What's the Deal with that Union Square... Clock... Thing?

Seriously, what's the deal with that "clock" in Union Square with all the numbers? No one I know has ever been able to puzzle out. I can see the time in it, but the other numbers don't seem to make any sense!

Thanks!
Marty

The Metronome

Things every New Yorker contemplates at least once: Is that purse real or a knock off? Who makes the best burger? Does the G train really exist? What's up with those numbers on the side of that wacky building south of Union Square?

We know the answer to at least one of these questions.

The short answer is that those numbers are part of an art installation. It was designed in 1999 by Kristen Jones and Andrew Ginzel, and it's called The Metronome. And the numbers are a clock, and we, too, have wasted a lot of time staring at it, trying to figure it out.

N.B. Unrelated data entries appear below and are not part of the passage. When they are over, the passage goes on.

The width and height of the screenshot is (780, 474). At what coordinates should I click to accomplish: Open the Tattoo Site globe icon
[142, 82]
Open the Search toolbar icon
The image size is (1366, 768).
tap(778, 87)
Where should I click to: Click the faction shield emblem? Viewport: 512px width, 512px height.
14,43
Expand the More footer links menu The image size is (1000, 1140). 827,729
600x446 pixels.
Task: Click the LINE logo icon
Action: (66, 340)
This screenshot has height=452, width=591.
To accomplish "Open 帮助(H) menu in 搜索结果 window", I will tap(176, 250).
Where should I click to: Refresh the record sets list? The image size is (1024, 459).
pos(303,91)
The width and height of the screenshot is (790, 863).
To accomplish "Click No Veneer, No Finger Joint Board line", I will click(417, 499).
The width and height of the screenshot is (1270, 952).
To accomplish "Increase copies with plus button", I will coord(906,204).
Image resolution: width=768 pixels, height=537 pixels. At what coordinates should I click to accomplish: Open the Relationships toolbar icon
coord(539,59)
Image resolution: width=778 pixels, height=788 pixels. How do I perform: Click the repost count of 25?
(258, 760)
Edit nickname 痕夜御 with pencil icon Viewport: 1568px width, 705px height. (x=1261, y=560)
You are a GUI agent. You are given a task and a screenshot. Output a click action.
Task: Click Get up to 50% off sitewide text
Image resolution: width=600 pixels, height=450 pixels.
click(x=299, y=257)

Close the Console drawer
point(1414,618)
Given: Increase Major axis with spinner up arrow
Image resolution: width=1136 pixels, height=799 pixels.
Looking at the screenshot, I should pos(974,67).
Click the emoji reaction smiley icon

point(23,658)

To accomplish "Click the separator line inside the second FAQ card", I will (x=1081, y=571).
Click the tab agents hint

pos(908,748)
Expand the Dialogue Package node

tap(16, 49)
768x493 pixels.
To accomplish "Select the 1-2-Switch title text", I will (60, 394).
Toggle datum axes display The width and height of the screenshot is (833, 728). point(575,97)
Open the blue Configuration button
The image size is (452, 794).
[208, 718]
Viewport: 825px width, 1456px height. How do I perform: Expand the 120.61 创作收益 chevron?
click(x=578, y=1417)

The artists say it's "an investigation into the nature of time."

From the official Union Square website:

How to read the clock – the Metronome -- on the art wall at 1 Union Square South? The 15 numbers of the digital clock display time going and coming relative to midnight. Read time going left to right and time coming in the opposite direction. So, if the clock reads 070437000235616 it means that it is 7:04 A.M. (7 hours and 04 minutes since midnight) and that there are 16 hours, 56 minutes and 23 seconds remaining until midnight. The three numbers in between are a blur of moving numbers.

Mystery solved! For more pictures and information, check out the artists' website. We can't really help you with the G train, though.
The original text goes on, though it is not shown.